Flogging Funnily she says that she loves this swimming...so I think we are going to try with another teacher and see what happens. I think it is probably just that she doesn't get on with this teacher and that a change of style will get her mojo back! I guess I'm not seeing the potential at the moment to be honest...but i did as in the past she has been doing really well in classes with children 1-2 years older than her. Also given that she is one of the 7 or so in her school class in the "advanced" swimming group for their school lessons (already being groomed for swim team I think) I don't think it's that unreasonable.

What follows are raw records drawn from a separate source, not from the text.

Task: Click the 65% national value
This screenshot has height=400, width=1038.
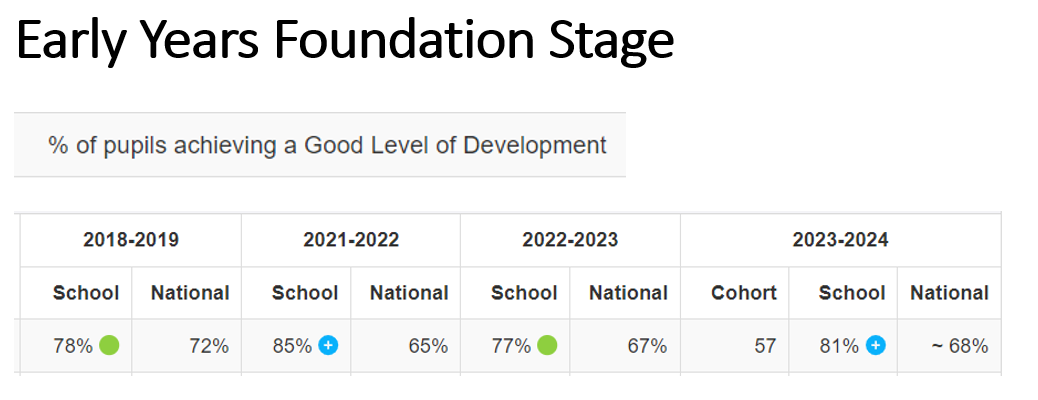Action: point(428,347)
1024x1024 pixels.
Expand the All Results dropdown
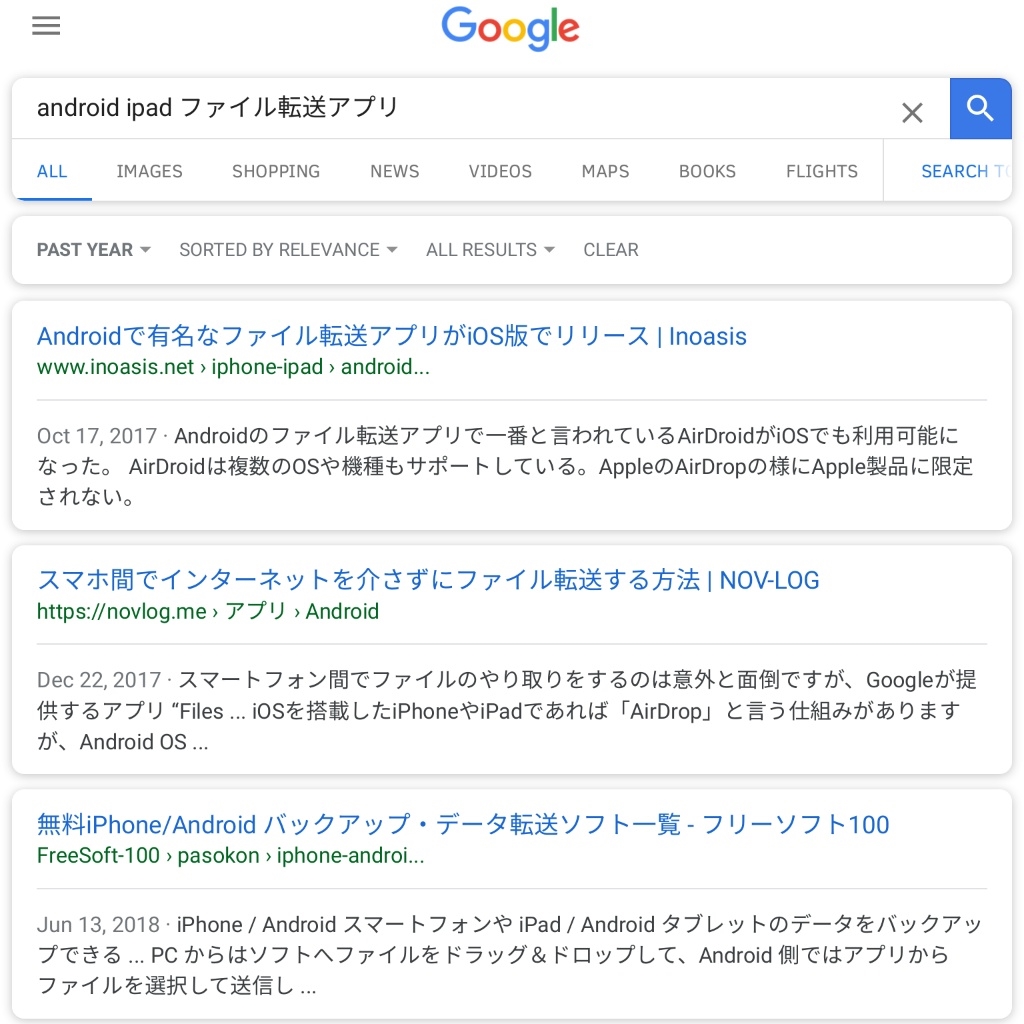[x=490, y=249]
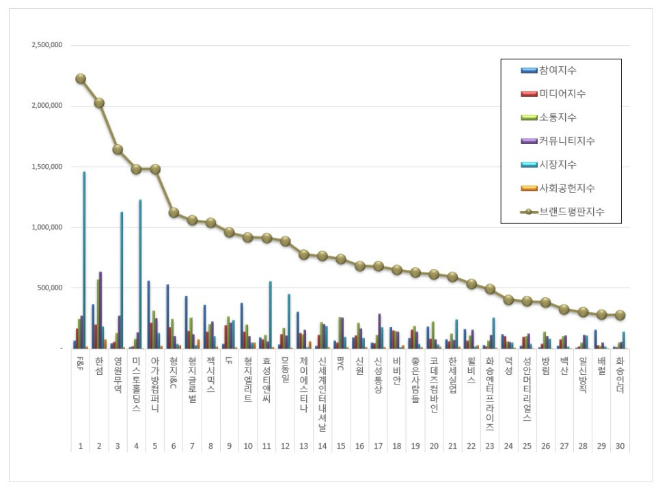Select the purple bar for 한섬
This screenshot has height=489, width=660.
click(x=100, y=310)
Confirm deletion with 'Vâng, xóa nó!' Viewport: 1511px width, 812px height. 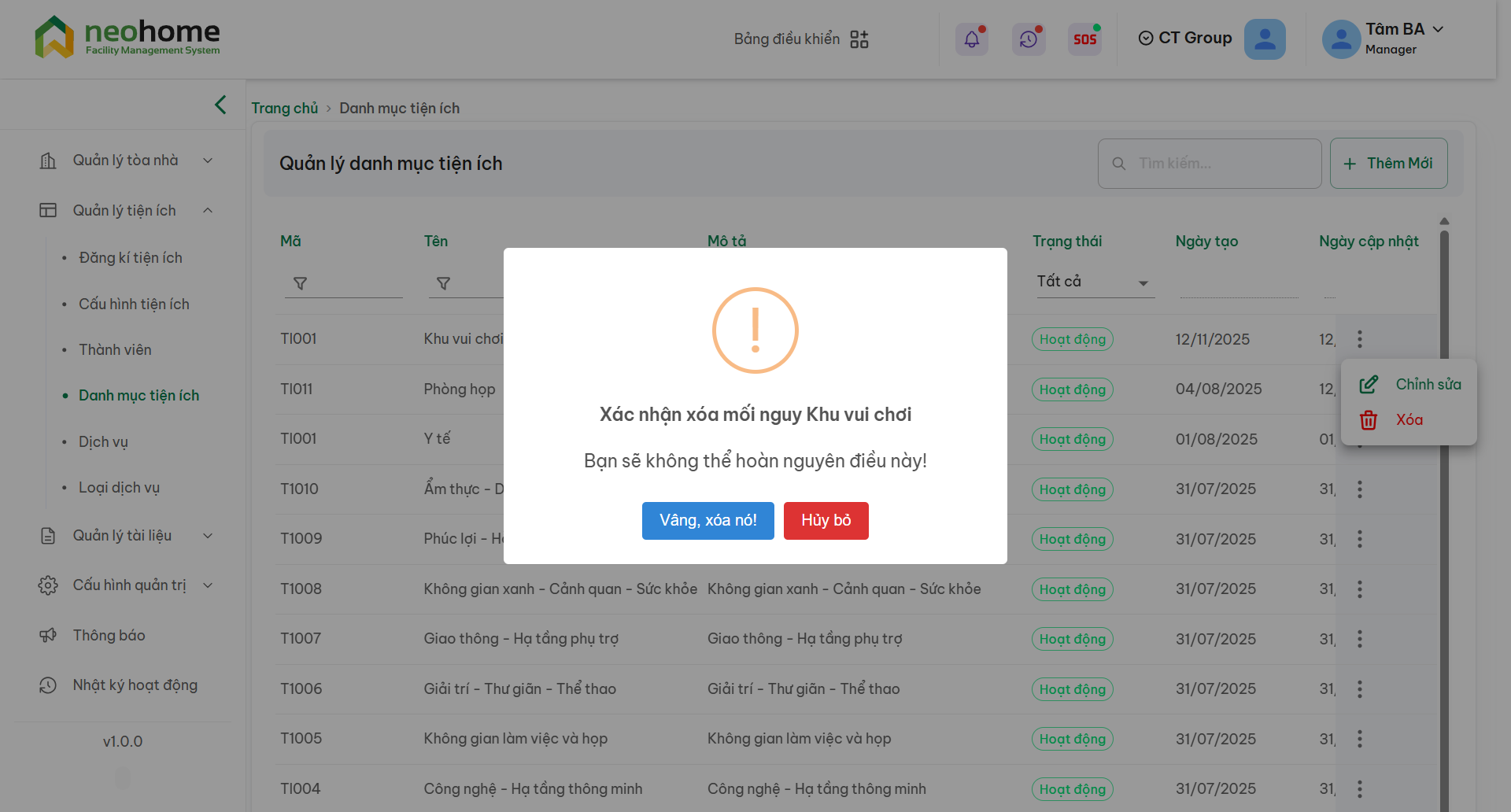tap(707, 521)
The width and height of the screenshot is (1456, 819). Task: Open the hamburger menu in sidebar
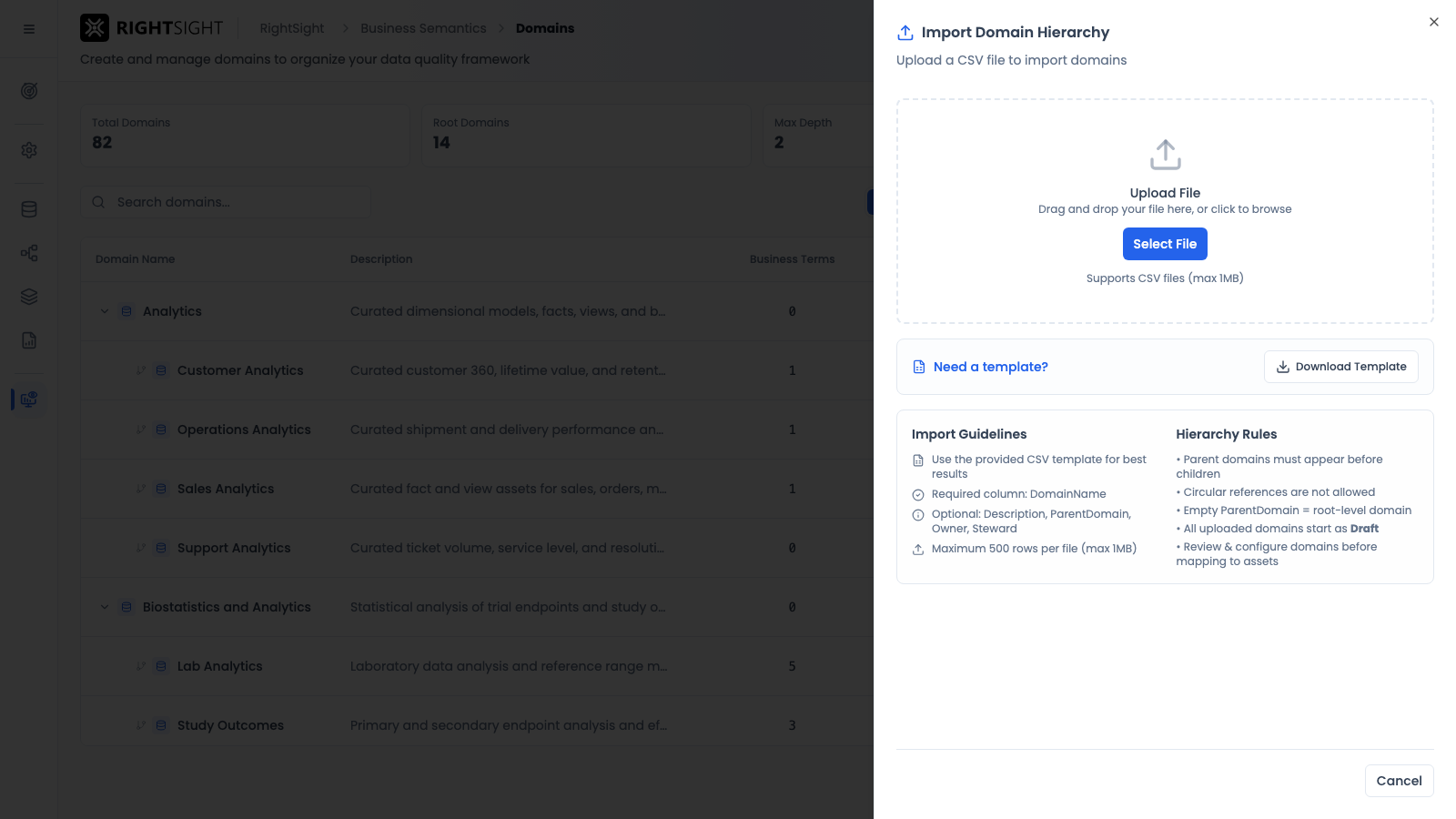click(x=29, y=29)
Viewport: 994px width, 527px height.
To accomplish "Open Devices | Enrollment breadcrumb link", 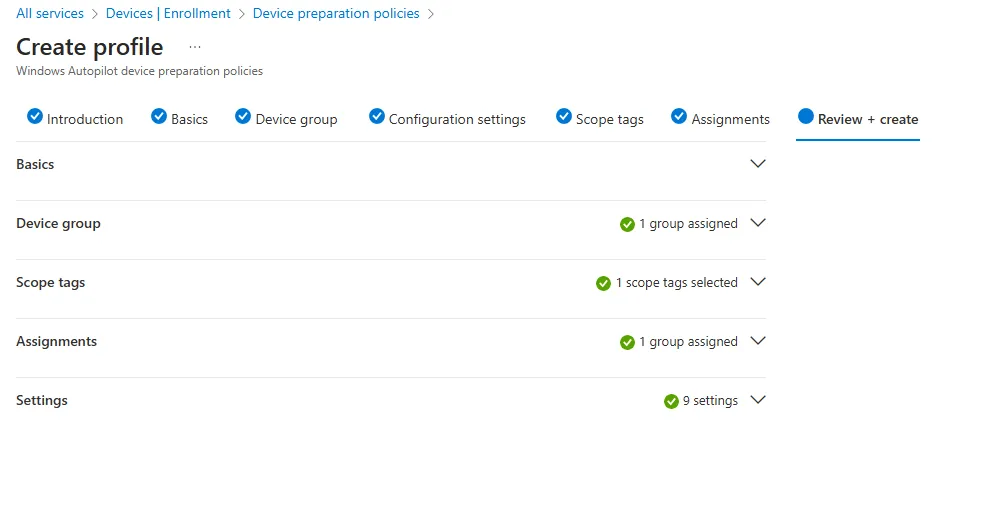I will (168, 14).
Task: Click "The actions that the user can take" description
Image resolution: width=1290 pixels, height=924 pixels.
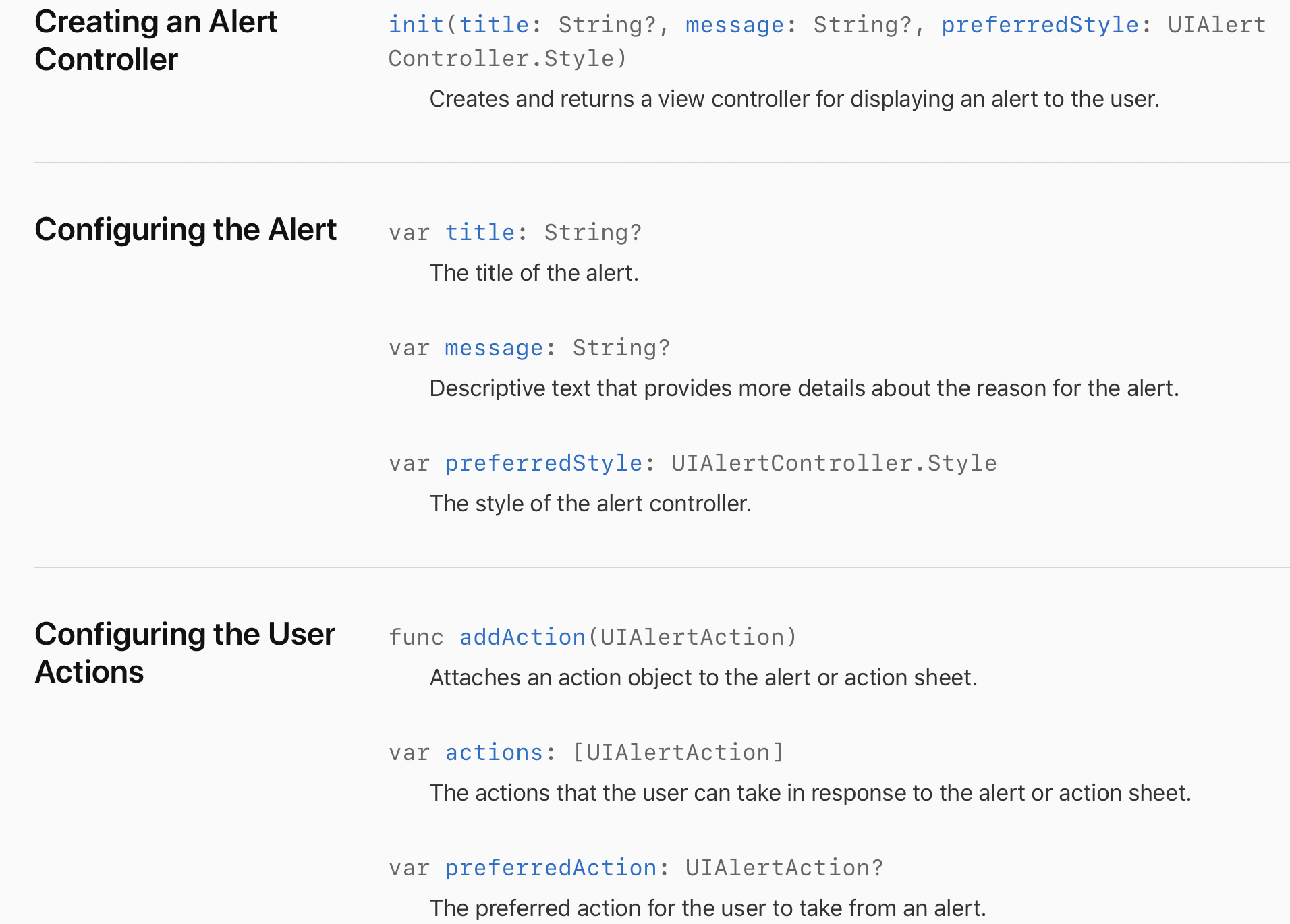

Pointy - she is very confident in deep water - loves diving boards and big slides! So I'm not bothered about her technique per se - I'm just concerned that she is constantly not keeping up with the class, and being told that she's being lazy and doing everything wrong. I'm sure a little bit of praise for working hard even if she isn't actually improving would be a bit more motivating than being constantly told off!

ebook thankyou - I'm glad I'm not the only one who thinks that!

I shall let you all know what happens with the different teacher!

SilverCharm Wed 17-Oct-12 20:12:39

You think she's got potential but she's not enjoying it. She's 6. She can swim. Leave it at that.

deste Wed 17-Oct-12 20:35:08

I used to teach swimming and know that some children look as if they are listening but really they are not processing what they are being told. They are usually thinking about something else.

areyoutheregoditsmemargaret Wed 17-Oct-12 20:42:00

deste, I was always like that as a child (to an extent as an adult too). OP, agree with the others, give your child a break for a while. She's only 6

bamboostalks Wed 17-Oct-12 20:45:15

She is only 5! Sounds like a tough regime. Why bother?

ValentineWiggins Wed 17-Oct-12 22:04:19

deste I completely agree that this is what she is doing...but I can't be in the pool to change this! How did you handle it? I would like to think if I had a child like that in a class I was teaching I would realise that was the problem and get them to repeat the instructions back to me to check they were listening...rather than just getting annoyed with them...

THanks for the advice everyone - I think you are right! I shall see if the different teacher helps - if not then time for a break!